ICCV2025
Abstract
Neural reconstruction has advanced significantly in the past year, and dynamic models are becoming increasingly common. However, these models are limited to handling in-domain objects that closely follow their original trajectories. This demonstration presents a hybrid approach that integrates the advantages of neural reconstruction with physics-based rendering. First, we remove dynamic objects from the scene and reconstruct the static environment using a neural reconstruction model. Then, we populate the reconstructed environment with dynamic objects in aiSim. This approach effectively mitigates the drawbacks of both methods—such as domain gaps in traditional simulation and out-of-domain object rendering in neural reconstruction. In addition, our NeRF2GS method enables high-quality novel view synthesis even after extreme viewpoint changes.
Method
We train our 3D Gaussian Splatting (3DGS) and NeRF-based models using synchronized data collected from vehicles equipped with RGB cameras, GNSS devices, and LiDAR sensors. The reconstructed environment allows for the virtual placement of dynamic agents at arbitrary locations, adjustments to environmental conditions, and rendering from novel camera viewpoints. We have significantly improved novel view synthesis quality—particularly for road surfaces and lane markings—by incorporating surface normal regularization, which enhances its applicability for autonomous driving tasks. Additionally, our method supports multiple sensor modalities (LiDAR, radar target lists), different camera models (e.g., fisheye), and accounts for camera exposure mismatches. It can also predict segmentation masks, surface normals, and depth maps. Our simulator has been validated through downstream tasks, HiL experiments, and closed-loop ADAS/AD tests.
Qualitative results:
Our method works in different operational design domains. Urban environment (San Francisco, CA).
Parking cars and the static environment is given by the neural reconstruction model while dynamic objects are added by aiSim (Sunnyvale, CA).
Our method can be used to resimulate real-world recordings.
Our hybrid rendering approach can also be applied to public datasets like Waymo.
Our AD software is driving in the neural rendered environment.
Novel view synthesis using equirectangular camera model with 3DGS.
Rotating LiDAR sensor simulation within aiSim supported by our hybrid rendering method.

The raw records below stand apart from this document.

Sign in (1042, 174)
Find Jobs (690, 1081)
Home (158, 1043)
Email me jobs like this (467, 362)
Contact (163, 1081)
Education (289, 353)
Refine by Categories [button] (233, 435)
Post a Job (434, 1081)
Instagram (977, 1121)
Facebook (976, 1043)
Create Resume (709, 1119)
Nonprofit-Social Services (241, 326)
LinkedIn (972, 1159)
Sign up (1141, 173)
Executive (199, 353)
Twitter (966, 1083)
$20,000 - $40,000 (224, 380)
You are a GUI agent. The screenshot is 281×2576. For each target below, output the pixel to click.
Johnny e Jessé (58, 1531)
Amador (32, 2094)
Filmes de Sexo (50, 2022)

Colors indicate LiDAR intensity.
Neural radar target reconstruction where the static environment is reconstructed using NeRF, and another neural network predicts the radar target list (colors indicate distance from the ego vehicle).
Novel view synthesis with 3DGS on a proving ground (ZalaZone, Hungary).
Novel view synthesis and dynamic object removal with NeRF on a 2 km-long highway section (M0, Hungary).
NeRF novel view synthesis from Waymo Open Dataset with camera model change in extreme conditions (top row: RGB/normal, bottom row: depth/segmentation).
NeRF novel view synthesis from Waymo Open Dataset with camera model change in urban environments. (top row: RGB/normal, bottom row: depth/segmentation).
A third-party model’s detections on images rendered using our hybrid method.
Comparison of learned segmentation with the Mask2Former model after extreme viewpoint change (3 meters away from train trajectory). Green regions correspond to matches between the two models, while blue and orange colors represent regions classified by only the learned segmentation or Mask2Former respectively.
Diffusion model-enhanced novel view synthesis from extremely novel viewpoints (up to 9 meters away from the trajectory of the recording vehicle).